Photos by Jim King Photography – Longview, TX
Sam Houston was the fifth of nine children and the fifth son. His father Samuel Houston had been a major during the American Revolutionary War. When Sam Houston joined the U.S. Army in 1813, his mother Elizabeth Houston understood her son’s decision. She called Sam to her side and handed him a musket saying, “Never disgrace it—for remember, I had rather all my sons should fill one honorable grave, than one of them should turn his back to save his life.” She told him to always remember, “While the door to my cottage is open to brave men, it is eternally shut to cowards.” Elizabeth Houston placed a small gold band on his finger with a one-word inscription—HONOR. This served well the man who would soldier in the War of 1812 and the Texas Revolution, as well as serve as a U.S Representative and Tennessee Governor, President of the Republic of Texas, Texas Representative, U.S Senator, and Texas Governor.

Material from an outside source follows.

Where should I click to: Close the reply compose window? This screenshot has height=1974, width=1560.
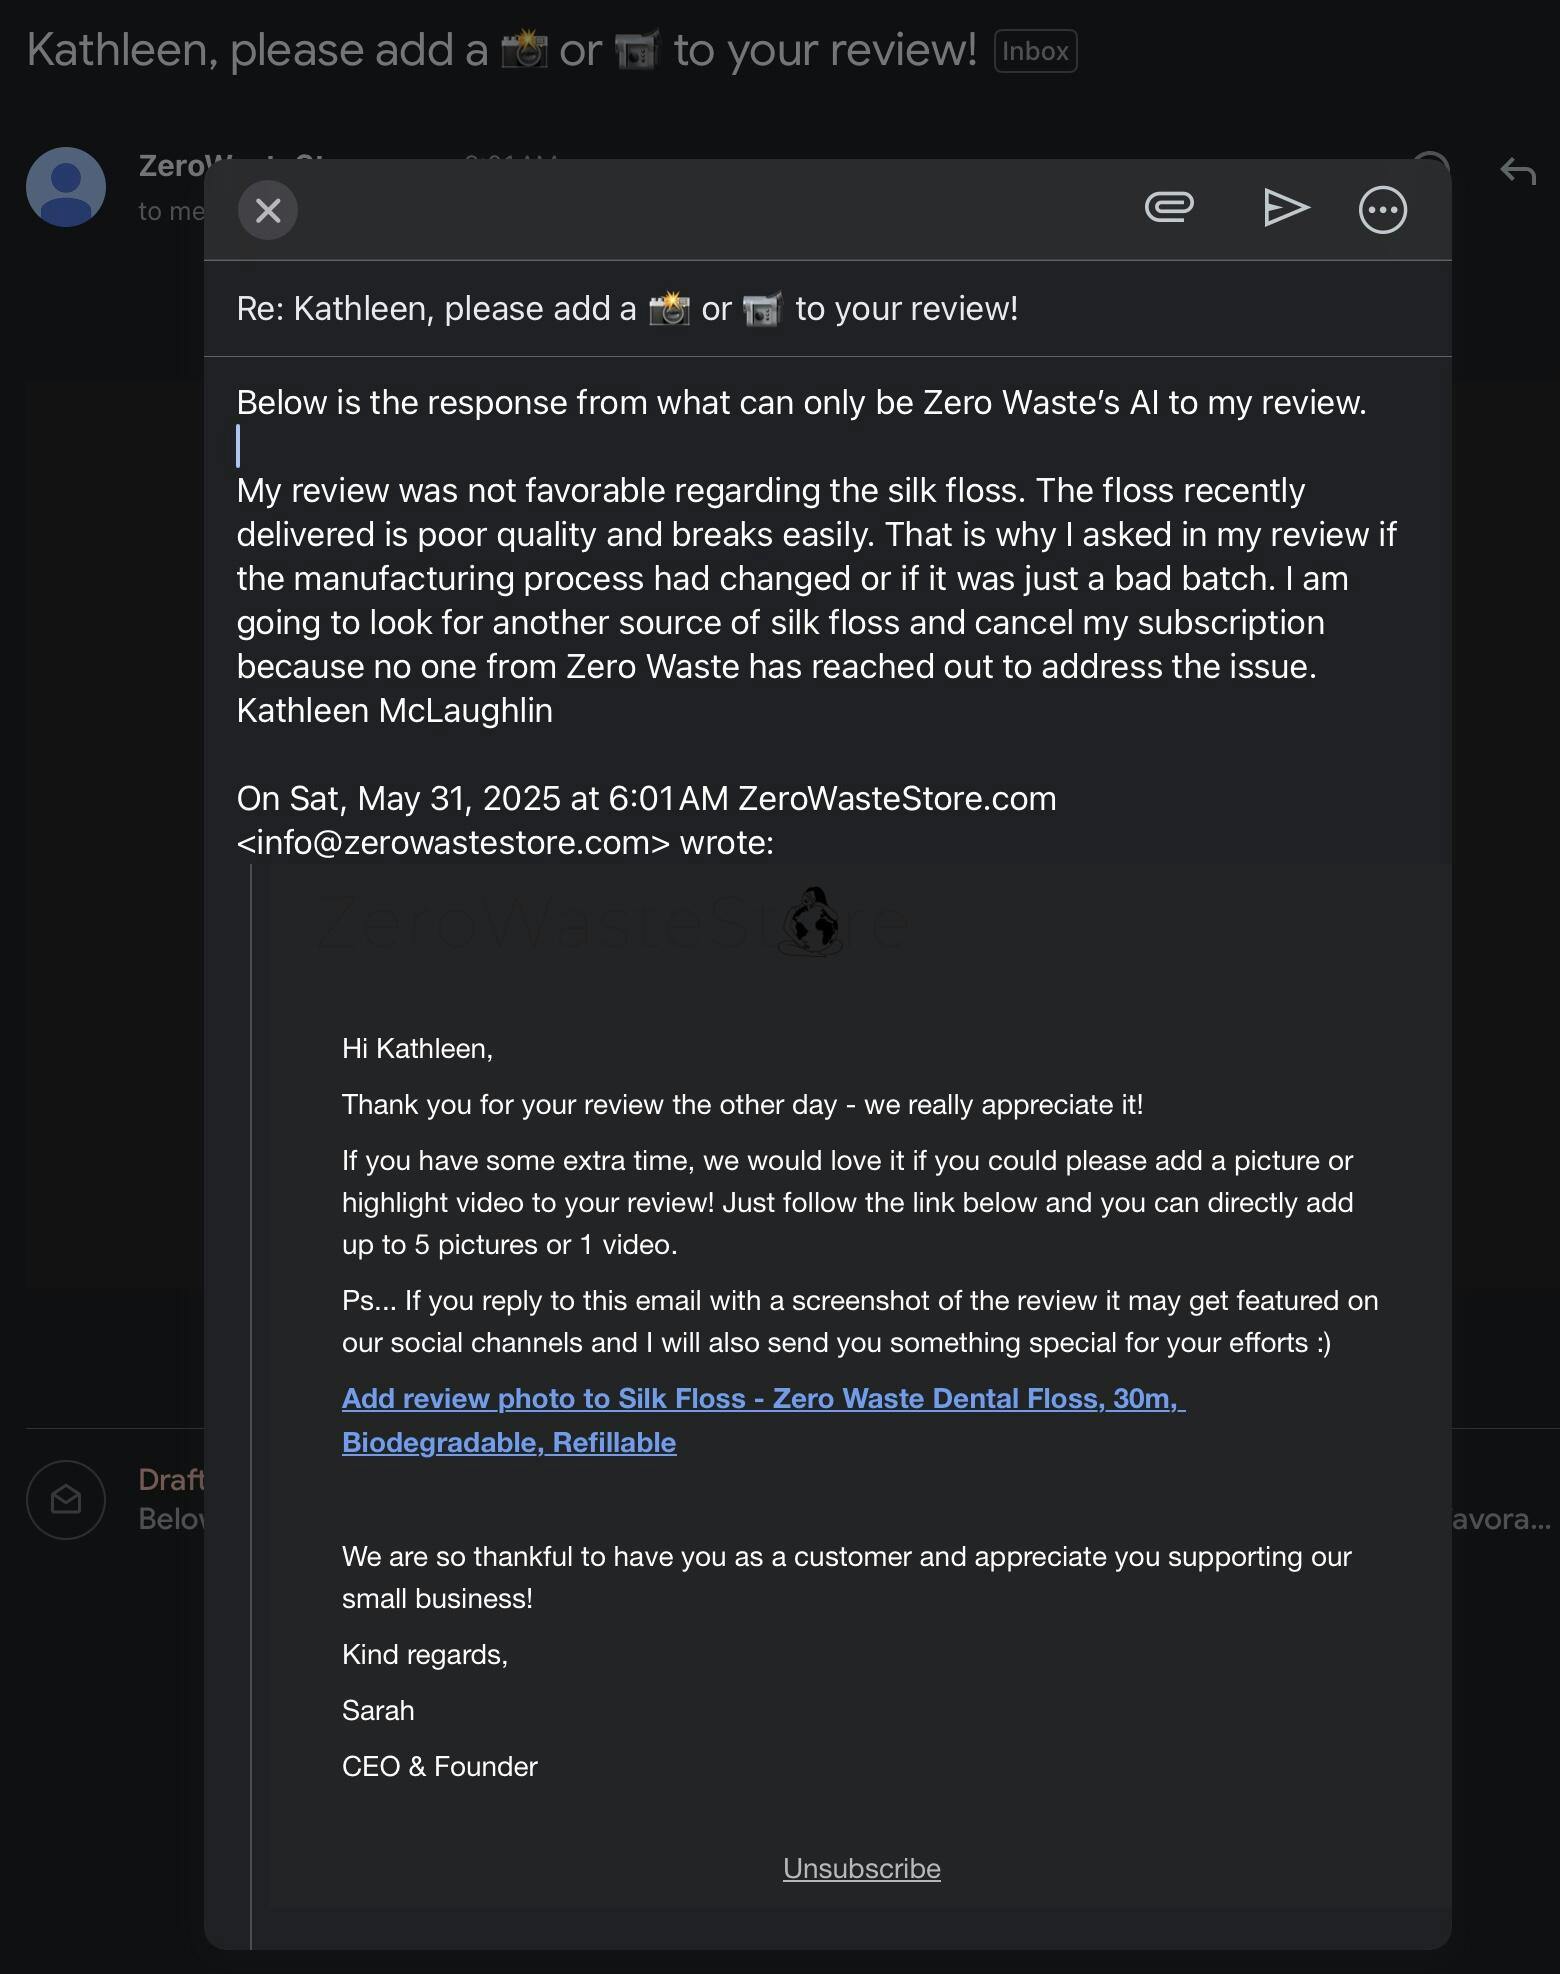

In response to student demands, and in support of then SHSU President Dr. James Gaertner’s goals to revisit old traditions and start new ones, a committee composed of students, alumni, faculty and staff was formed several years ago to create a design for an official Sam Houston State University ring. The committee voted unanimously on a new design which they felt “depicts the character of SHSU.”
Each gold ring symbolically captures the uniqueness of SHSU. The top of the ring features “SH” above a star and surrounded by the words, “Sam Houston State University.” Students may select diamonds to highlight the top of the ring. One side of the ring displays Austin Hall with “SHSU” below, and the other side shows a high-contrast image of the statue of General Sam Houston with the founding year of “1879” below and the class year to the right of Sam Houston. Cast into the inside of the ring, as with Sam Houston’s ring from his mother, is the word “Honor.”

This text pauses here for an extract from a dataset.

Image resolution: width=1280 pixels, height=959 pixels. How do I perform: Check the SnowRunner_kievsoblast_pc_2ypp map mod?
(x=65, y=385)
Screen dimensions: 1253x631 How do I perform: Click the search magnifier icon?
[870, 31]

Along with the new ring began a new tradition of an official SHSU ring ceremony. The first annual spring ring ceremony took place on the steps of Austin Hall and the pit of Old Main on April 22, 2004 and was the kickoff for the 125th anniversary celebration of Sam Houston State University. At the first ceremony, 183 students received rings. The tradition took hold and has grown. By Gaertner’s final ring ceremony as university president in 2010, a record 540 SHSU students received their ring at the annual ceremony. In appreciation to Gaertner, an oversized replica of the official Sam Houston State University ring was presented to him during the ceremony. Along with the standard inscription of the word “honor,” an additional inscription read, “For your leadership and guidance in laying the foundation for the Official Ring Program.”
Concerning the ceremony, current SHSU President Dr. Dana Hoyt states, “The first time I attended the ring ceremony was as a Vice President for Finance…I was amazed at how the students really reacted so strongly to the ceremony, and I see that even today as President when you’re watching them out there, and you’re shaking their hands, and how excited they are.”

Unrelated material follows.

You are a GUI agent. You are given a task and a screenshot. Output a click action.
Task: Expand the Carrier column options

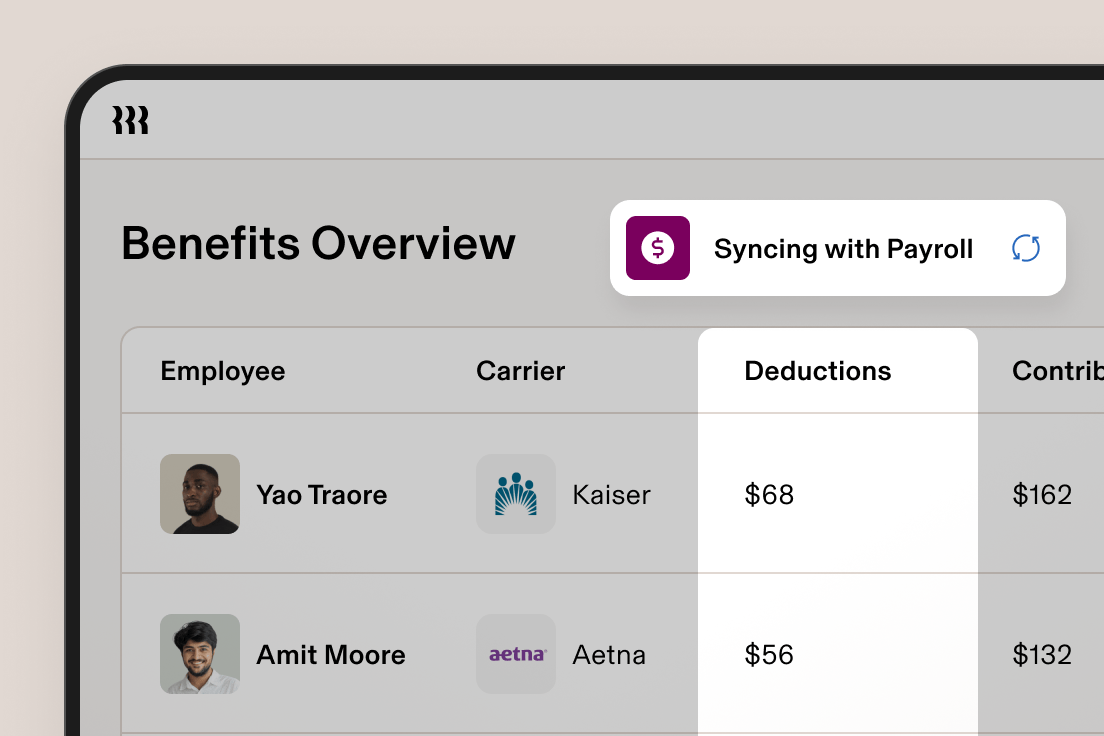coord(520,370)
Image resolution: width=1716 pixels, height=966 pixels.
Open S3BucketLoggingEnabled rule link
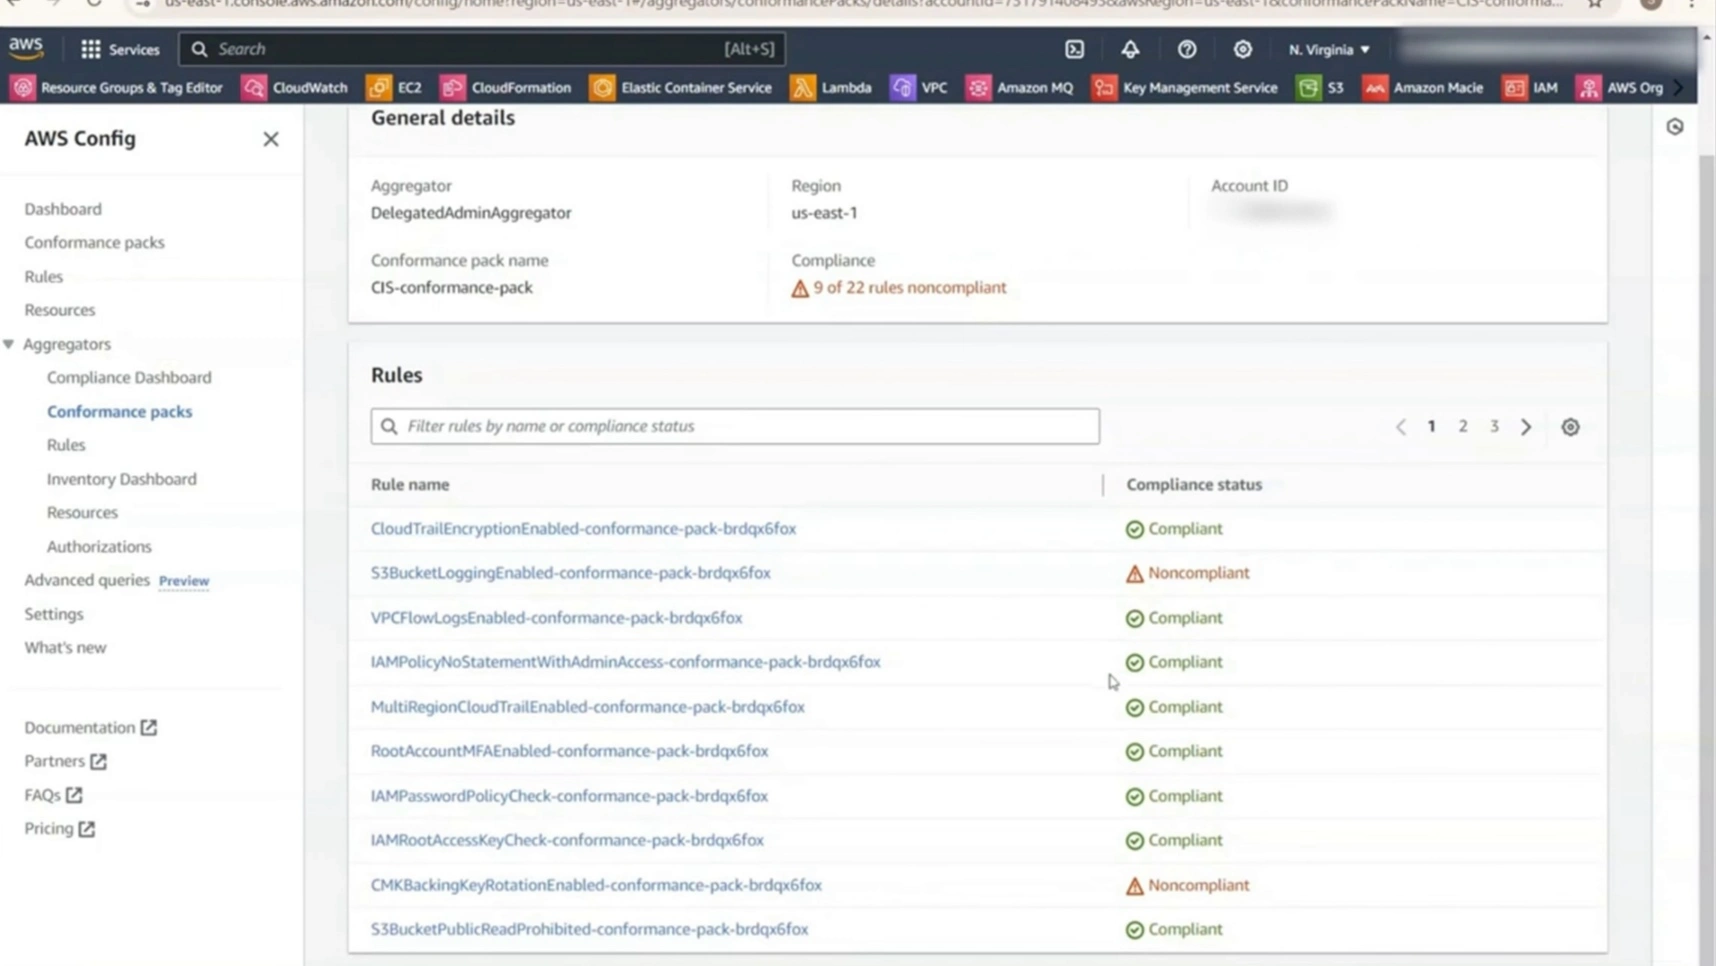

Since 2014, the ceremony has expanded to include even more special meaning in the conveyance of the rings marking a milestone of achievement toward college graduation. The journey begins the day before the ring presentation. The cases of senior rings are escorted to the Sam Houston home by the SHSU ROTC. The rings are placed in the bedroom of the homestead, where they are guarded throughout the night. The day of the ceremony, the rings are escorted by the ROTC and the SHSU Police Department to the Bernard G. Johnson Coliseum, where they are handed out individually to the recipients by SHSU President Dana Hoyt during the evening ceremony.
Students continue to embrace and grow this tradition. This year marks the first year Sam Houston has had to split into two ceremonies, one in the fall, and one in the spring, to accommodate the growing number of incoming seniors eager to participate. The fall ceremony was held on November 8, 2017, and the spring ceremony is scheduled for April 3, 2018.
Frank Parker, SHSU Vice President for Student Services says, “I think ‘honor’ is a calling card for all our students. It is something that, when you look inside that ring, it reminds you that you came from a place where history is important, where we have been a part of something in your life, and you must honor that. You have to honor your family, honor your friends, honor your job. Honor is a calling card and something that we all must live by. A person who lives by honor will achieve great things.”